By Neetal Parekh | Last updated on

In the excitement of driving a new business off the lot, many entrepreneurs gloss over the different business organization types available.  This is especially true for individuals looking to start a small business or home-based venture who turn to sole proprietorship as a way to get started quickly and avoid the expense of incorporation, legal fees, and other filing considerations.

And for many sole proprietorships, the combination of insurance coverage, keeping overhead costs low, and generating consistent revenue is enough to survive and even flourish.  However, when the economic forecast delivers storms, small businesses may find making ends meet to be an insurmountable challenge.  And many sole proprietors do not realize that, when it comes to bankruptcy for small business, their personal assets can be seized.

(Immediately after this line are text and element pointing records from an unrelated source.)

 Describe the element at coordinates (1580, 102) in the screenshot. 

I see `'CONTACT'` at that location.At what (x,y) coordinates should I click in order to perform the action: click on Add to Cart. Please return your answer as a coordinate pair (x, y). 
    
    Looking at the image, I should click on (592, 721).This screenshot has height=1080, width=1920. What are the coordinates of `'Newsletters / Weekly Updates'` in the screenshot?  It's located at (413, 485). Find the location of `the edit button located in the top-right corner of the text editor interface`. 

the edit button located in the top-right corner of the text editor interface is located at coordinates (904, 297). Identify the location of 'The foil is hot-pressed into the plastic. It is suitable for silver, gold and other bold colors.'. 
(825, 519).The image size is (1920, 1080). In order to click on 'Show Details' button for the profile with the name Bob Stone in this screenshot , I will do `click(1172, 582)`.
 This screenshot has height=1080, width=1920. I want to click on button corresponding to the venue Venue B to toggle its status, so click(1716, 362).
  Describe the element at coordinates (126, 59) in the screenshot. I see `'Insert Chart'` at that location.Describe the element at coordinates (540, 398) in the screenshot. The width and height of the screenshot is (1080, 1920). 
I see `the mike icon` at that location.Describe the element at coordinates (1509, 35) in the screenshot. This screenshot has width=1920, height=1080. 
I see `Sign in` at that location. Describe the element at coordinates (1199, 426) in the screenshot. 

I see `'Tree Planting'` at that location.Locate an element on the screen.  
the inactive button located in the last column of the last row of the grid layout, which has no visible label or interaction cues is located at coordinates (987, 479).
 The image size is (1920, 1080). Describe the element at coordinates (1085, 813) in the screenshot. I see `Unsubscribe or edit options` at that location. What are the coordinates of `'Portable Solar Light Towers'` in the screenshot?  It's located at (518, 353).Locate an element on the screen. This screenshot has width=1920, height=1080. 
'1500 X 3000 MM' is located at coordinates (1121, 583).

Here are some important facts about sole proprietorship and sole proprietorship bankruptcy that you should know:

  • a sole proprietorship, unlike a limited liability company (LLC), is not a separate entity from its owner
  • sole proprietors must file business income or losses as part of their personal income tax returns
  • sole proprietors must contribute to Social Security and Medicare
  • a sole proprietor is personally liable for all business-related debt or court judgments, including in the case of sole proprietorship bankruptcy
  • creditors can go after a sole proprietor's home, car, personal bank accounts, and other assets to recover unpaid debt
  • insurance cover can shield a sole proprietor from certain personal liability, but generally cannot protect a sole proprietor from creditors' claims
  • a sole proprietorship exists so long as the owner is alive.  It is up to the owner to make estate planning provisions if he/she wants the business to continue on after death

Overall, a sole proprietorship is a quick way to get a venture running, which could be key in raising capital.  However, as your small business becomes more financially viable, it is key to consider incorporation to protect yourself from being held personally liable for the business and to create infrastructure that will enable future growth for your venture.